Be prepared and aware
To protect your company's network, your IT department should establish an attack response plan. A good first step is to conduct a complete inventory of all systems. Collect serial numbers and pertinent data on all networking hardware and computer hardware (e.g., servers, Web servers, and desktop computers) and compile information about operating systems and application software.

The inventory needs to be fairly extensive and specific—down to the level of operating system and software package versions in place. This level of thoroughness is required because many hacker attacks are aimed at exploiting a specific version of an application or OS. For instance, a known security hole in an earlier version of an OS is likely to have been plugged by the vendor in later releases. If your office runs a mix of the newer and older OS versions and hasn't plugged the hole in the older versions, the systems would be vulnerable, so you should apply a patch to correct the hole.

Read up on new security threats
Your IT department's staff should frequently search sources of information about newly discovered vulnerabilities so that they can keep abreast of such weaknesses and correct them before they can be exploited. One place to get information about new security vulnerabilities is the CERT/CC site. A quick look provides information about recently identified threats. You can also search through an extensive archive of identified vulnerabilities.

Another excellent source of information is the Common Vulnerabilities and Exposures (CVE) system maintained by Mitre Corporation. It offers a list of standardized names for vulnerabilities and information security exposures. On its site, Mitre cites the list as a sort of dictionary that helps tech professionals understand vulnerabilities and enables data sharing about threats contained in different databases. The CVE list can be downloaded and used as an internal vulnerability reference in the event an attack occurs. CIOs should also check out the National Institute of Standards and Technology’s (NIST) ICAT Metabase, which also provides helpful information about vulnerabilities.

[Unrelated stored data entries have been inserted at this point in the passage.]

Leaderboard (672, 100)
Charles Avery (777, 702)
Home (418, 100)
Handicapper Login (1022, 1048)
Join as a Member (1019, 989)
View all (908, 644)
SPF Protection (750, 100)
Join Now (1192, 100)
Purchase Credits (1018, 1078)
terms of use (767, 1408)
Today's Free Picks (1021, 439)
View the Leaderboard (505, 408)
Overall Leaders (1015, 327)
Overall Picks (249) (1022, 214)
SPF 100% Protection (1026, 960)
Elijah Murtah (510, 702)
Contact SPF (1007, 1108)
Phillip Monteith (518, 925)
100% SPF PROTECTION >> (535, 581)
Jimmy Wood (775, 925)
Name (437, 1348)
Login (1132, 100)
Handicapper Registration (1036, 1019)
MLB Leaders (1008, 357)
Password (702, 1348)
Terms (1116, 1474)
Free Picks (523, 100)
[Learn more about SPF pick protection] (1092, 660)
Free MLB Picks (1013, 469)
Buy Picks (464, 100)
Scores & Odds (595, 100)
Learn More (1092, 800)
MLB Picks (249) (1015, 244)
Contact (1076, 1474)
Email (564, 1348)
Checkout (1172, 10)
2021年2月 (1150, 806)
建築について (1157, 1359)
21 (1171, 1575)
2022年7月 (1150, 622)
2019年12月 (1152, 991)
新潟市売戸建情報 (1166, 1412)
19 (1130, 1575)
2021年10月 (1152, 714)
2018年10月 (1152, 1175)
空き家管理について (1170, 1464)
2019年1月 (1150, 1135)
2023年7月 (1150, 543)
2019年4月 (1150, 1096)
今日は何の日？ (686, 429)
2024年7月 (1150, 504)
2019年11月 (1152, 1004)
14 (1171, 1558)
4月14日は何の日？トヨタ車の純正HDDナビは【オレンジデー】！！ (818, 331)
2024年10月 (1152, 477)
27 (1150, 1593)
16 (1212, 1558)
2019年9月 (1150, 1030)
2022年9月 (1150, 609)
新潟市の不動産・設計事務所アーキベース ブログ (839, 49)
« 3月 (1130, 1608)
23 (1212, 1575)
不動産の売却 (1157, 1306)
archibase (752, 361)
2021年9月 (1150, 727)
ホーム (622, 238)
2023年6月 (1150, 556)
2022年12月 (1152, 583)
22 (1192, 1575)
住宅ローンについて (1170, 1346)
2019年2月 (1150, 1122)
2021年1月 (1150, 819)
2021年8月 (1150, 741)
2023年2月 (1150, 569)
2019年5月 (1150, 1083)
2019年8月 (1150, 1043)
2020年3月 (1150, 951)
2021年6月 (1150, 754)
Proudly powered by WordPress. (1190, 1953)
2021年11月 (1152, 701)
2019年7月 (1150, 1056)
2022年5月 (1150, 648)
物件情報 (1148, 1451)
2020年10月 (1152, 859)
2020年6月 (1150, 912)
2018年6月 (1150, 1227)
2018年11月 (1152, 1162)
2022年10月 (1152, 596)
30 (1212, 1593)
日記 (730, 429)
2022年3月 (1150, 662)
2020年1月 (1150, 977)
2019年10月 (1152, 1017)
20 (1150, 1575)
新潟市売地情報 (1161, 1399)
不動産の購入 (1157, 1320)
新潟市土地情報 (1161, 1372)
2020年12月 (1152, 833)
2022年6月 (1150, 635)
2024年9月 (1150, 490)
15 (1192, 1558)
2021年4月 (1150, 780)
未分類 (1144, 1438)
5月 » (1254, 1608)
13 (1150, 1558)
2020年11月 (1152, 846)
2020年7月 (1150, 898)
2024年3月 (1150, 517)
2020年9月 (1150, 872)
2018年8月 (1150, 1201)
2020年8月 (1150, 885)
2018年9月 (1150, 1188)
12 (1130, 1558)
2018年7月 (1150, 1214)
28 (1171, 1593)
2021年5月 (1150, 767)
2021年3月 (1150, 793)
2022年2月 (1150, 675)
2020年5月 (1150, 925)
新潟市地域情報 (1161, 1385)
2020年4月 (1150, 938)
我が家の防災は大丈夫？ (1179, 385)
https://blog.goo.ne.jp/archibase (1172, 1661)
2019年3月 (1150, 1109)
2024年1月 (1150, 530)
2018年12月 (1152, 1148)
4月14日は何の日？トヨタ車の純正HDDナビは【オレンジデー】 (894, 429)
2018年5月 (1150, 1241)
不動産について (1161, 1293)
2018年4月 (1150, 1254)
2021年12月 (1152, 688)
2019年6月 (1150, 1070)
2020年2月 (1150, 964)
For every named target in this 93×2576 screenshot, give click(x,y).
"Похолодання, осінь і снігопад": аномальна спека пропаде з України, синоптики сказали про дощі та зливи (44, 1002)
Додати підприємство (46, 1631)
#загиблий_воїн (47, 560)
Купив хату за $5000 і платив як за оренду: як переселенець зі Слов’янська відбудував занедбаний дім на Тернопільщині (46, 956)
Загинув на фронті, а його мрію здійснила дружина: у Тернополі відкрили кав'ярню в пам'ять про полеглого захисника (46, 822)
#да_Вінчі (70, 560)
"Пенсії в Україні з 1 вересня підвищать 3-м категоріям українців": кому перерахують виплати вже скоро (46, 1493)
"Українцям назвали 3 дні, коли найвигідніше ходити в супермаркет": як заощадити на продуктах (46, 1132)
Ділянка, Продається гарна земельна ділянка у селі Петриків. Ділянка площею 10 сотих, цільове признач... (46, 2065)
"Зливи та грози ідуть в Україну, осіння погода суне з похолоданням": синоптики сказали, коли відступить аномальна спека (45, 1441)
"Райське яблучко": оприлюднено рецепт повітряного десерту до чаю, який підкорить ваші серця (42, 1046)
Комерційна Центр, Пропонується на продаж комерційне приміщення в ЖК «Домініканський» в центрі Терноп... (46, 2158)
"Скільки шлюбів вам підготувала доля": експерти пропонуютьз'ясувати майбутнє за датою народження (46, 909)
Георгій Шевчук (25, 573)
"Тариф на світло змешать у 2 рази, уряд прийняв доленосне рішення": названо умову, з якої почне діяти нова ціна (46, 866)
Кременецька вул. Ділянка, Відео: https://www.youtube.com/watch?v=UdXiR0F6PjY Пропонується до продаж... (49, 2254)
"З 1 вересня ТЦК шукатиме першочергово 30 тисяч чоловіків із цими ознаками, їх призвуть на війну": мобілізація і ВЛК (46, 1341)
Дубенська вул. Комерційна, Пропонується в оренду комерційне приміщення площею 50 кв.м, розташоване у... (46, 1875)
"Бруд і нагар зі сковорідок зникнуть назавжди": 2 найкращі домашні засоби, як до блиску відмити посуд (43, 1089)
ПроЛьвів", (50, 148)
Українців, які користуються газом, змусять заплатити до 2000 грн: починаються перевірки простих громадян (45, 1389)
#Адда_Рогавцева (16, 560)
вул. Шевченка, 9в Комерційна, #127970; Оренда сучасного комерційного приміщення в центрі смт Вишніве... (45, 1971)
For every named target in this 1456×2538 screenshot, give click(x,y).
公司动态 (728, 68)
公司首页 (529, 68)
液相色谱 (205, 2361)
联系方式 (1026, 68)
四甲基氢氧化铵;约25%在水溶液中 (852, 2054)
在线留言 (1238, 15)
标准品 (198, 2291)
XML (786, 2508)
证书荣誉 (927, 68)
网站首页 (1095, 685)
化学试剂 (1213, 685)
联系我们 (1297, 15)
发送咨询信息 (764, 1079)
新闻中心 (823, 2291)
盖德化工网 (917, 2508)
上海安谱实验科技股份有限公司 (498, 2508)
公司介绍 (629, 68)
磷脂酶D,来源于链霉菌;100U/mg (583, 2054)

Tools to alert you about potential weaknesses
There are also several technologies that can be integrated as security measures. One such tool is a notification system that can automatically prompt net admins when a relevant internal threat is discovered. For instance, Purdue’s Center for Education and Research in Information Assurance and Security (CERIAS) offers a tool called Cassandra that lets admins create a list of hosts and applications on a network and then notifies them via e-mail when a vulnerability for any of the systems is discovered. Cassandra uses NIST’s ICAT Metabase as the source for identified vulnerabilities.

Commercial products are available that notify subscribers of threats, such as SecurityFocus’s DeepSight Alert Services. Subscribers specify the systems and applications their companies use, and whenever a vulnerability or threat affecting those systems is identified, the service sends out an alert.

When your security has been breached
Many of the sources I discussed also provide excellent resources on what to do when your network has been hacked. For example, the CERT/CC site provides information on survivability during an attack and recovery from attacks.

If your network has been attacked, follow these steps to gather data about the attack and close the gap:
  1. Examine log files of main computer systems and firewalls. Check for unusual entries or attempts to access the systems by unauthorized users.
  2. If the attack was due to the exploitation of an identified security hole in a system or application, get the patch and install it. Then, check all systems files to see if any have been tampered with or corrupted.
  3. If an attacker used a worm or other intrusive program, check antivirus and security vendor sites for a program to detect and remove the malicious code.
  4. Once you've closed the exploited hole or removed the malicious code, restore any damaged files that you have identified. You can usually find out which files to look for on sites that identify vulnerabilities.